Kelebek Magazin

Usta heykeltraş bu defa babasının heykelini yaptı

Türkiye’nin pek çok ilinde yaptığı anıt ve heykellerle tanınan heykeltıraş Aslan Başpınar, Yozgat’ın Darıcı köyündeki bahçelerine babasının …

Türkiye’nin pek çok ilinde yaptığı anıt ve heykellerle tanınan heykeltıraş Aslan Başpınar, Yozgat’ın Darıcı köyündeki bahçelerine babasının anısına diktiği heykelin bakımını yaptı. Başpınar, “Aslında bu heykel İç Anadolu Bölgesi’nin çalışkan, vefakar ve üretmek için hiçbir emeğini esirgemeyen Anadolu köylüsünün bir ifade biçimidir” dedi.

Türkiye’nin pek çok ilinde yaptığı anıt ve heykellerle tanınan heykeltıraş Aslan Başpınar, Yozgat’ın Darıcı köyündeki bahçelerine babasının anısına diktiği heykelin bakımını yaptı. Başpınar, “Aslında bu heykel İç Anadolu Bölgesi’nin çalışkan, vefakar ve üretmek için hiçbir emeğini esirgemeyen Anadolu köylüsünün bir ifade biçimidir” dedi.

Ankara Büyükşehir Belediyesi tarafından Genelkurmay Kavşağı’na yerleştirilen ‘Kızılca Gün Anıtı’nı yapan, ülke genelinde pek çok yerde anıt ve heykelleriyle tanınan Heykeltraş Aslan Başpınar, fırsat buldukça memleketi Yozgat’ın Darıcı köyünü de ziyaret ediyor. Köydeki bahçelerine 1996 yılında yaşamını yitiren babası Veli Başpınar’ın heykelini yapan Başpınar, son ziyaretinde 2003 yılında yaptığı heykelin bakım ve onarımını yaptı.

Başpınar, babasının heykeliyle ilgili şunları söyledi:

“Aslında bu heykel İç Anadolu Bölgesi’nin çalışkan, vefakâr ve üretmek için hiçbir emeğini esirgemeyen Anadolu köylüsünün bir ifade biçimidir, esasında. Babama benziyor olması tek başına yeterli değil.

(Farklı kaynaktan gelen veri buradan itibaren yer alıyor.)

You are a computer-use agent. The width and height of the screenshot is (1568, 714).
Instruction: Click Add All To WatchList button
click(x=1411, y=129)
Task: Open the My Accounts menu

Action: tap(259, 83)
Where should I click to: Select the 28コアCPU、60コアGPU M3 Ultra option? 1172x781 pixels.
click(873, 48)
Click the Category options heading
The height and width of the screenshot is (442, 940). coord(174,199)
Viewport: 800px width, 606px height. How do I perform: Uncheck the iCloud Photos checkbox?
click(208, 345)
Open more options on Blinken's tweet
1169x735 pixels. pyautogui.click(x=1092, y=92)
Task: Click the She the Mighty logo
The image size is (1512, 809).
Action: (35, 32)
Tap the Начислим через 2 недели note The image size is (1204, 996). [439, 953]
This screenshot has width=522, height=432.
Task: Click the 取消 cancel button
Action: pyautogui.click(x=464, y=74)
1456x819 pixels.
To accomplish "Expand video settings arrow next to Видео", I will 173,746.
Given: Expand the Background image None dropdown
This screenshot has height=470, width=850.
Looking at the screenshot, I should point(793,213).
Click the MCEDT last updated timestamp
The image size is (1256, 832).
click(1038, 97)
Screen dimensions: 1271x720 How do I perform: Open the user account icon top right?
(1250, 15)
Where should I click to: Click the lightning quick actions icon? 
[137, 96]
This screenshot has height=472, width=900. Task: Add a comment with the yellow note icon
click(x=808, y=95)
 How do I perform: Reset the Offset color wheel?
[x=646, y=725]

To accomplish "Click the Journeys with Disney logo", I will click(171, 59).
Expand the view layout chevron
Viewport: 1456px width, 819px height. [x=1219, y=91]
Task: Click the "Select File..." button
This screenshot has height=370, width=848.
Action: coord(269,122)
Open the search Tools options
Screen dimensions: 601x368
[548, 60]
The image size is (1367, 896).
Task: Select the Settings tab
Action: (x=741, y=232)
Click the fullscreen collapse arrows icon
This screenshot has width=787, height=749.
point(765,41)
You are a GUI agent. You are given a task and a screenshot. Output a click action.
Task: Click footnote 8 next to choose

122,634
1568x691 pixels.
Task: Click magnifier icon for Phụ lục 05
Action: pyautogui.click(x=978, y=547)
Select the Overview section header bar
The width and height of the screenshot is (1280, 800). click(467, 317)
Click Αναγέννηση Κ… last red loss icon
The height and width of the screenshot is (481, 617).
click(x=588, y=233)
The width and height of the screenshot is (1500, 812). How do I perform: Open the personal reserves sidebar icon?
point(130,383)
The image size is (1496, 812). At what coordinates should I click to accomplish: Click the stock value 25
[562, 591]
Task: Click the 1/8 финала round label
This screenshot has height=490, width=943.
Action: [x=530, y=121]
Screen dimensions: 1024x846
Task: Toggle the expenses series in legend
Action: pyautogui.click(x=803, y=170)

Ben onu aynı zamanda bu toprakların İç Anadolu insanının çiftçisi, benim rehberimin bir ifadesi olarak yapmaya çalıştım. Bunu doğal olarak babamın da bundan 50 yıl önce kurmuş olduğu bir bahçe içerisine, kendi özel bahçesine yapmayı tasarlamıştım. Babam 1996 yılında vefat etmişti, kendisi bu çalışmayı görememiştir. Fakat babam hakikaten çok çalışkan biriydi. Omzunda küreğin eksik olduğunu hiç görmemişizdir. Her zaman kazmayla, hatta kendi çitle çevirdiği tarlasının içine değil, cebinde palamut taşıyarak dağa taşa böyle palamut ekerek, onların ileride yeşermesini sağlayan birisiydi, insandı. Ben birçok anıtı yaptım. Bu anıtı hak edenlerden birisi de babamın kendisiydi, esasında. Bu vesileyle yaptım bu anıtı yaptım.”

“ÖĞRETMENİMİN VERMİŞ OLDUĞU BİR ÖDEV SONUCU HEYKELE BAŞLADIM”

Ankara İvedik Organize Sanayi Bölgesi’nde kendi heykel atölyesinin bulunduğunu anlatan  Başpınar, “Bu heykele başlama öyküsü de yine bu topraklarda başlamıştır” diyerek, heykele olan merakının ilkokul çağlarında başladığını, sonrasında da devam ettiğini söyledi. Başpınar, konuşmasını şöyle sürdürdü:

.

“Bu bahçenin bulunduğu evde, çok küçük yaşlarda, ilkokul öğretmenimin keşfi sonucu ortaya çıkmıştır. Öğretmenimin vermiş olduğu bir ödev sonucu heykele başladım. Öğretmenim farklı bir ödev vermişti ama ben onun çok kolay yapabileceğim düşüncesiyle bunu biraz da elime almış olduğum o çamuru bir figüre dönüştürerek ödevi tamamlamıştım. O şekilde öğretmenimizin de ilgisini çekmişti doğal olarak. Fakat ondan sonra da hep devam etti, İlkokuldan sonraki bütün yaşamın boyunca hiçbir zaman heykelle ilgili çalışmayı, hiç bırakmadım. 1982 yılında Gazi Eğitim Fakültesi’ne gidinceye kadar.

GAZİ ÜNEVİRSETİSE’NİN MİSAFİR ÖĞRENCİSİ

Gazi Eğitim Fakültesi’nin heykel bölümünde misafir öğrenci olarak kaldım. Ondan sonra askerlik dönüşünden sonra da çeşitli büyük anıtsal atölyelerde bir fiil çalıştım. 1996 yılında da kendi atölyelerimi oluşturdum Ostim’de. Daha çok anıtsal formlar üzerinde tasarım yapıyorum. En son yaptığım çalışma Ankara’da Kızılca Gün Heykeli’dir. Atatürk’ün Ankara’ya gelişiyle ilgili bir kompozisyondur, büyük bir heykeldir. 10 metre ebadında bir heykeldir, kompozisyonuyla birlikte.”

MEMLEKETİ YOZGAT’TAKİ ANITLAR

Memleketi Yozgat’ta da heykel çalışmalarının bulunduğunu hatırlatan Başpınar, bu çalışmaları içerisinde il merkezindeki Atatürk Heykeli ve Nida Tüfekçi anıtının da bulunduğunu belirtti. Başpınar, “Birçok, şu anda sayamıyorum ama bu süreç içerisinde birçok anıta imza attım hem tasarımı hem de uygulaması açısından” ifadelerini kulandı.

Başpınar, yaklaşık 30 ilde, heykel, anıt ve tasarıma yönelik çeşitli eserlerinin bulunduğunu sözlerine ekledi.